(DESCRIPTION OF THE TASK) Search the records below for the word "agent" and show every line where it occurs.

******************************

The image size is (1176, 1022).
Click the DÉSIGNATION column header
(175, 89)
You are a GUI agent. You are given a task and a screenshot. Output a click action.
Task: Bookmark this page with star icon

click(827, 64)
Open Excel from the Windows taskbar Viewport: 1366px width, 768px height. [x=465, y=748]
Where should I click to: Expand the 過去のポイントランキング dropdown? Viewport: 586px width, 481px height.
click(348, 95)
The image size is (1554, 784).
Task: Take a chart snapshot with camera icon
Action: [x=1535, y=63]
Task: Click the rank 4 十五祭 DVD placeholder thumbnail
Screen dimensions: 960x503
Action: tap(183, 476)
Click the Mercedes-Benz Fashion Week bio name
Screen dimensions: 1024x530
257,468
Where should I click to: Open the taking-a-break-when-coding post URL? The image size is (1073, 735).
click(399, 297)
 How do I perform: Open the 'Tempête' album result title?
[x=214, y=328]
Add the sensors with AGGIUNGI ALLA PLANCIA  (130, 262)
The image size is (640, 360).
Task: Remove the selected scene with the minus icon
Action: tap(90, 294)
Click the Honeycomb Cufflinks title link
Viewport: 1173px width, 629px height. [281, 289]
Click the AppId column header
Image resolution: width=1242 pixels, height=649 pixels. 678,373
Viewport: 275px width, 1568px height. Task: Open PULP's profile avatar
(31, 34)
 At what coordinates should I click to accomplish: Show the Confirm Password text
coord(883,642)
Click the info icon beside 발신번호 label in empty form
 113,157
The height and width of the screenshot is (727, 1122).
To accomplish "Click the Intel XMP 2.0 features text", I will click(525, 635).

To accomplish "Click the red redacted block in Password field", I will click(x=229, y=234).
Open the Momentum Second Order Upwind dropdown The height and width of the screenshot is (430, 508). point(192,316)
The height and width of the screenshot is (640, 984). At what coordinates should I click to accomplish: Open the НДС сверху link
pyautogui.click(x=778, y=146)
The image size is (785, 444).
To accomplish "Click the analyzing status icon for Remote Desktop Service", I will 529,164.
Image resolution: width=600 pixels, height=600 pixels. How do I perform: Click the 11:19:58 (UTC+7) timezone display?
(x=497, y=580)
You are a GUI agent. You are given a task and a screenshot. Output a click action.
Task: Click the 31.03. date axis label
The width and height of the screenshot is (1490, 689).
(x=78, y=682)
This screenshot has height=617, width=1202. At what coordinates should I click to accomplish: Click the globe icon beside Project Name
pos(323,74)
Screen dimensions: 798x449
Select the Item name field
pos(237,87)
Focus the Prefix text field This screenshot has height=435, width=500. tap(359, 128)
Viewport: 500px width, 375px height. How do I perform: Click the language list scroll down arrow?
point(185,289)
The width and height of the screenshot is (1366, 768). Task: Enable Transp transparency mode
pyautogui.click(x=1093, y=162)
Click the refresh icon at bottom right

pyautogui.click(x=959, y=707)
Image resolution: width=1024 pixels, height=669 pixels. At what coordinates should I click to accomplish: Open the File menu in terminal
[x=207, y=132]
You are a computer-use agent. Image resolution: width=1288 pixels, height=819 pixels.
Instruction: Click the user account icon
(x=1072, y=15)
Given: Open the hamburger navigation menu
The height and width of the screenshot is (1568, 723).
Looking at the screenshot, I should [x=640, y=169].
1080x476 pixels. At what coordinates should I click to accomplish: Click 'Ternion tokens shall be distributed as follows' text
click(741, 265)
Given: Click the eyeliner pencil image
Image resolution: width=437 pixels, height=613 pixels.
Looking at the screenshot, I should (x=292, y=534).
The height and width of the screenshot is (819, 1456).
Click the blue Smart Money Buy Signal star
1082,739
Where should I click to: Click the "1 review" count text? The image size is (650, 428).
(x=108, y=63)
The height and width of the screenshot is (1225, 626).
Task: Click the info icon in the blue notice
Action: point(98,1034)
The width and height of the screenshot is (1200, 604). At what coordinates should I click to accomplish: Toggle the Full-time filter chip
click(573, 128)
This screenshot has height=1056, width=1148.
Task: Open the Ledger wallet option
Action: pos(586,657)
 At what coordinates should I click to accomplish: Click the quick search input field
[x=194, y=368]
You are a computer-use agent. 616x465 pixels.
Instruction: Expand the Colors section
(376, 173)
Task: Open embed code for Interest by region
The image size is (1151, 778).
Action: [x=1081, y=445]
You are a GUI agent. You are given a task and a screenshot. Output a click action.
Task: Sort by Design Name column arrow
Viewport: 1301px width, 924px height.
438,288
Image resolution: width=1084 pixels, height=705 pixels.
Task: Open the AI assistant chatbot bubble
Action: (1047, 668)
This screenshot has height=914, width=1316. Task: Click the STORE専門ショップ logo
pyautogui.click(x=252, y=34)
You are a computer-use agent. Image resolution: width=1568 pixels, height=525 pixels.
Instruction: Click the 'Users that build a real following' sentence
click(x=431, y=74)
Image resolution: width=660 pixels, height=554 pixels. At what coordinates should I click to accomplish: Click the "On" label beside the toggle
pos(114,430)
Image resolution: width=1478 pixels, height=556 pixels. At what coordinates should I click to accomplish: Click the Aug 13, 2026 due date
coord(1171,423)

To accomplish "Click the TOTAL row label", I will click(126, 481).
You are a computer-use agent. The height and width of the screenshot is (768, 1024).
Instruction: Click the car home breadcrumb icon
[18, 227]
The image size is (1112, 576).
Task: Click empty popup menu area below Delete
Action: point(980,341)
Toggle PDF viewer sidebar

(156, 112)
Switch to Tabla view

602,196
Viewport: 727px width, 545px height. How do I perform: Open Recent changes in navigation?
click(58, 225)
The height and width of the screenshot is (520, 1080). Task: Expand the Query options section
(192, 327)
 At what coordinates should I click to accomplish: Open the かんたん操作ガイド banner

******************************

(TASK SOLUTION)
You are a GUI agent. You are given a task and a screenshot. Output a click action.
You are a GUI agent. You are given a task and a screenshot. Output a click action.
You are a computer-use agent. Image resolution: width=1288 pixels, height=819 pixels.
You are a computer-use agent. 616x465 pixels.
You are a GUI agent. You are given a task and a screenshot. Output a click action.
You are a computer-use agent. Image resolution: width=1568 pixels, height=525 pixels.
You are a computer-use agent. The height and width of the screenshot is (768, 1024).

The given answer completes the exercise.